_Record set_:
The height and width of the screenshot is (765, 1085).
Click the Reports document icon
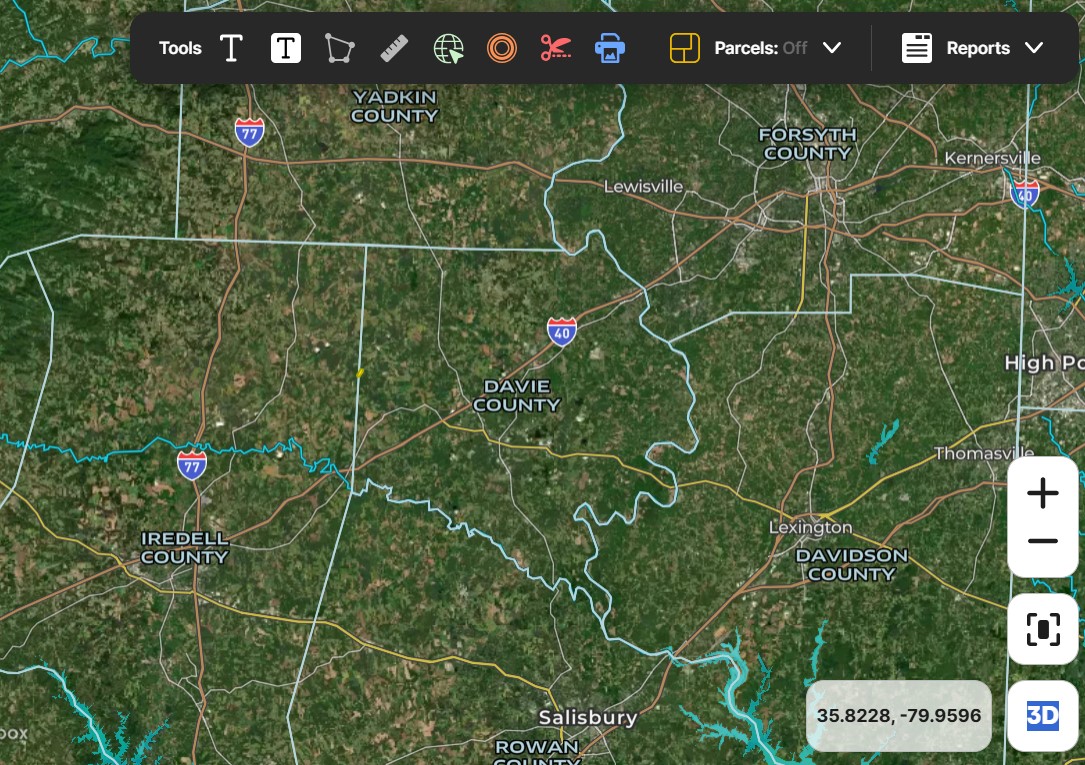[x=917, y=48]
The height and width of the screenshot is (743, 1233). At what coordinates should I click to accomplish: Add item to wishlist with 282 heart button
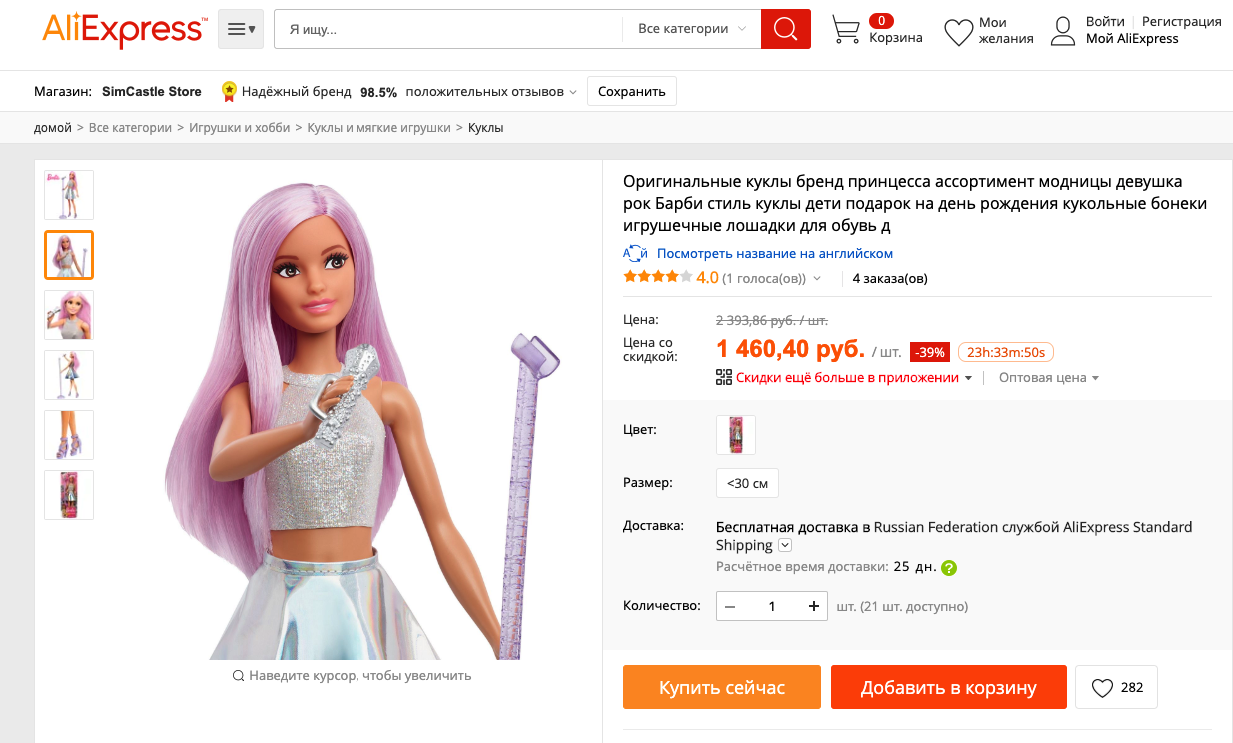pyautogui.click(x=1116, y=687)
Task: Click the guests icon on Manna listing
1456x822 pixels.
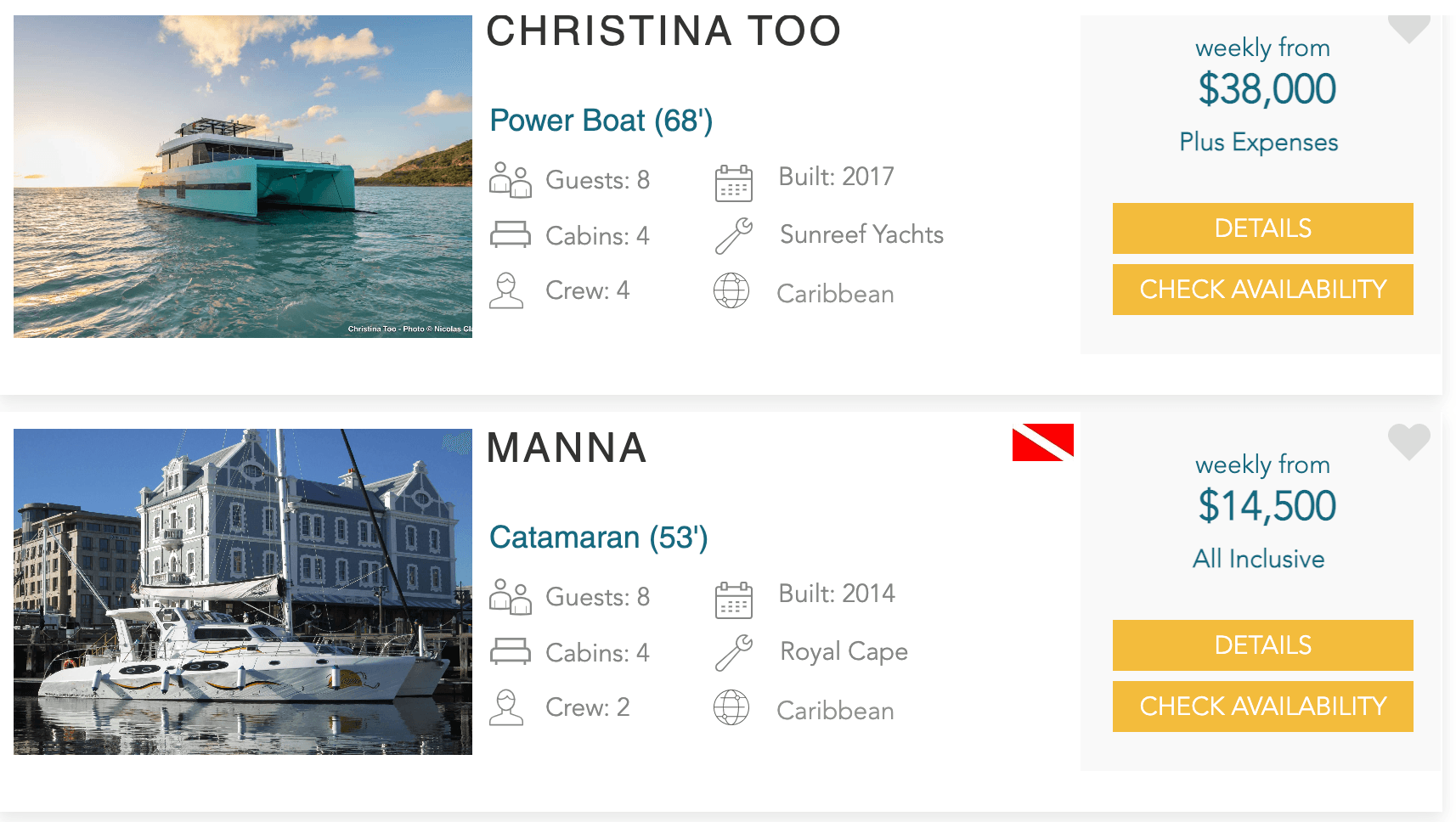Action: point(509,597)
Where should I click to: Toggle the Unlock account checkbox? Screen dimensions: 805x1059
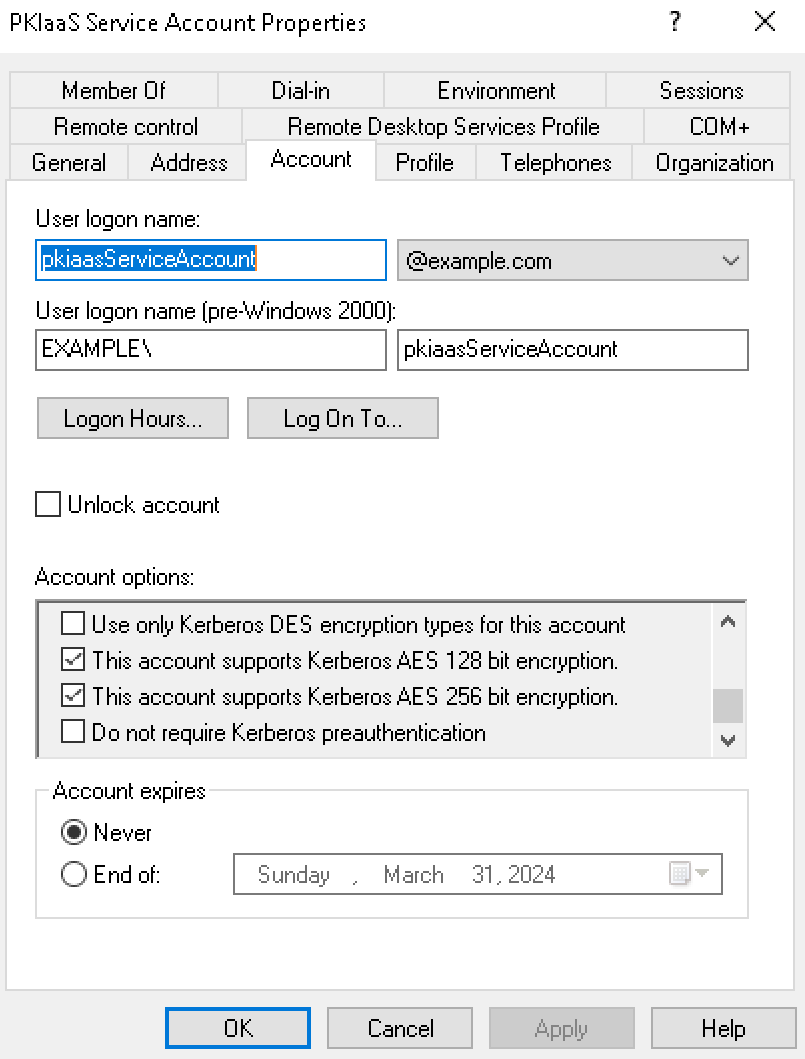pyautogui.click(x=48, y=505)
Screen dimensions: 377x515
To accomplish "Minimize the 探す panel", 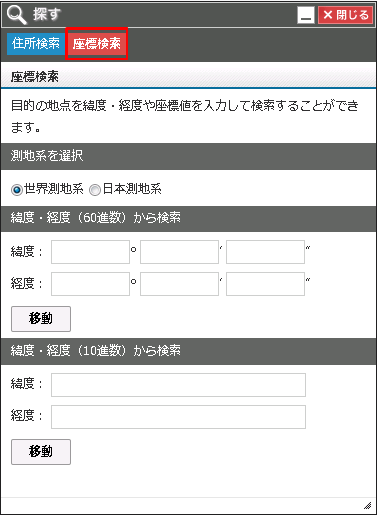I will [x=306, y=15].
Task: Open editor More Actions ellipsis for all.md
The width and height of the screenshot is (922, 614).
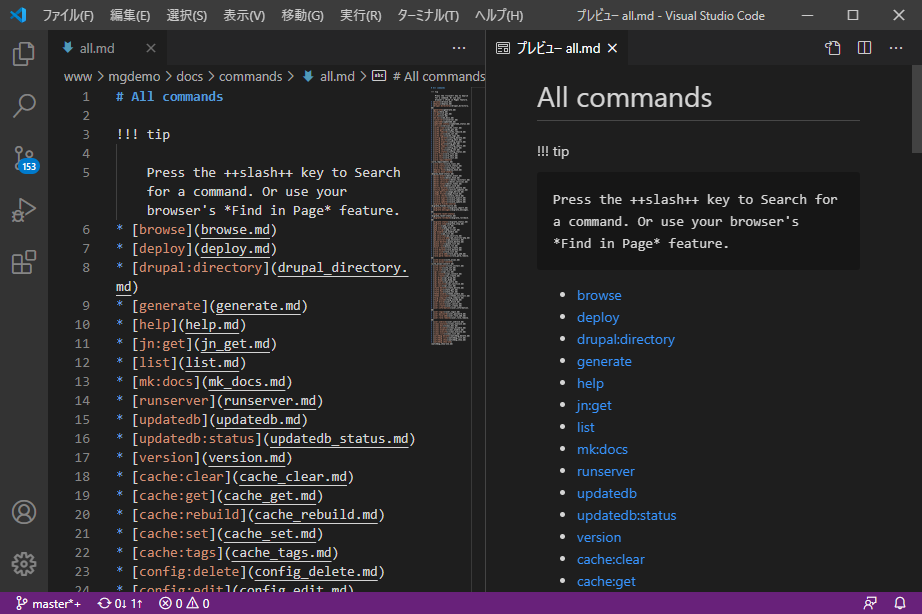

_Exercise prompt_: The expected result is every line above containing the string "Task".

_Problem solution_:
Task: Click the guests icon on Manna listing
Task: Open editor More Actions ellipsis for all.md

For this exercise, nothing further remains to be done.